* **About this task**: Keep to one stretch of the data below, the lines from the one with "The width and height of the screenshot is (1241, 712)." up to and including the one with "Open the pencil edit search icon", and return that stretch exactly.

─── Entries provided

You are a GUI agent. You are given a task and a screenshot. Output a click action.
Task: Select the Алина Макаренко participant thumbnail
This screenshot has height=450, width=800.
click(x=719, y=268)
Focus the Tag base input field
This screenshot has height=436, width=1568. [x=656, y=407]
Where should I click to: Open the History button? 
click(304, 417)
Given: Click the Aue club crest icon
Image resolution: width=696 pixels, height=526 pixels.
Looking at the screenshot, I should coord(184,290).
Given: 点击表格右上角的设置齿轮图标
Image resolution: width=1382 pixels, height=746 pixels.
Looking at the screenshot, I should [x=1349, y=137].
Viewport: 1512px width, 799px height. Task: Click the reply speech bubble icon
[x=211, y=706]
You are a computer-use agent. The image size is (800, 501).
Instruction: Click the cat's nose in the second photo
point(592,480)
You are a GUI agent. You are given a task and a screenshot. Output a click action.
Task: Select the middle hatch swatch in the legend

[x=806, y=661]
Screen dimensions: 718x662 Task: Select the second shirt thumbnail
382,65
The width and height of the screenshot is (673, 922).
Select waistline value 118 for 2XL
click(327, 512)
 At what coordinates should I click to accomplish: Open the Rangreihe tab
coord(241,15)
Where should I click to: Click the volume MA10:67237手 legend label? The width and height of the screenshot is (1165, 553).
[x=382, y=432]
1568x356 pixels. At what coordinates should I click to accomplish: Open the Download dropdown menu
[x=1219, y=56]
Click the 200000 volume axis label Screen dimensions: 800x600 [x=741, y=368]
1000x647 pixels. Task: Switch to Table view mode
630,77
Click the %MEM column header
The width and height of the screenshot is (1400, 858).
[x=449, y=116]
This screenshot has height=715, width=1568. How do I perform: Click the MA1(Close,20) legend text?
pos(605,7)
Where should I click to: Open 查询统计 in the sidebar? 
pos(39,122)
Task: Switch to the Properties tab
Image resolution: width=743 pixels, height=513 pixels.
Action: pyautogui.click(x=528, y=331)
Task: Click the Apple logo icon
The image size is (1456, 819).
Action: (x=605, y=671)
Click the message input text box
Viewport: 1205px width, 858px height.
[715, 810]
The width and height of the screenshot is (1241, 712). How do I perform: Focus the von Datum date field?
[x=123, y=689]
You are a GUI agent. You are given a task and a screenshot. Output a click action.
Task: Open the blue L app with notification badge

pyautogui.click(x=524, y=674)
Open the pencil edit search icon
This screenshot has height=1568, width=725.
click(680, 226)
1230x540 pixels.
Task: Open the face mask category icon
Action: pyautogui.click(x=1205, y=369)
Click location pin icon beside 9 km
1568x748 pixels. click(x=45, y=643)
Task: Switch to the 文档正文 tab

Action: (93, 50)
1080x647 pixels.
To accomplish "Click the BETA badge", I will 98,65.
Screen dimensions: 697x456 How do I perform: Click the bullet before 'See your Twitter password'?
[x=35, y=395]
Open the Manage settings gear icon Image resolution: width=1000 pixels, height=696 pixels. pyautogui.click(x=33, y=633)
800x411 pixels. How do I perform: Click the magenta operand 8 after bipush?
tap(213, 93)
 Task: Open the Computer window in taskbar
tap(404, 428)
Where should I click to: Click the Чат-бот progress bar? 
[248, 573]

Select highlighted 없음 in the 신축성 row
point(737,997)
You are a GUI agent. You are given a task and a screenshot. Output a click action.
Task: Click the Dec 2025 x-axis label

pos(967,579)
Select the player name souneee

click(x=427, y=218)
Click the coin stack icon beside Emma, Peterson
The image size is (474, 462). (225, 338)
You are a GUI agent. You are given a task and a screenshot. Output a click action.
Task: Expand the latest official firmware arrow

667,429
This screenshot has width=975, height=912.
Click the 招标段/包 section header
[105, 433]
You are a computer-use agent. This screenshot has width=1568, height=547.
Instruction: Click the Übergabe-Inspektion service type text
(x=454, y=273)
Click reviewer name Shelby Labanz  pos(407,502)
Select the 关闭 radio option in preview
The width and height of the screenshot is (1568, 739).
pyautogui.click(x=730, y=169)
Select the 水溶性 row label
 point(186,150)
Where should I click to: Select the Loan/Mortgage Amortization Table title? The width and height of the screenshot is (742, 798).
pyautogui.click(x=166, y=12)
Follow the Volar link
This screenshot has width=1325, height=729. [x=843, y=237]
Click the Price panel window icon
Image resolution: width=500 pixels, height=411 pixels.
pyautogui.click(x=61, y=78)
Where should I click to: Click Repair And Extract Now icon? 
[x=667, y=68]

──────

* **Output**:
The width and height of the screenshot is (1241, 712). How do I perform: Focus the von Datum date field?
[x=123, y=689]
You are a GUI agent. You are given a task and a screenshot. Output a click action.
Task: Open the blue L app with notification badge

pyautogui.click(x=524, y=674)
Open the pencil edit search icon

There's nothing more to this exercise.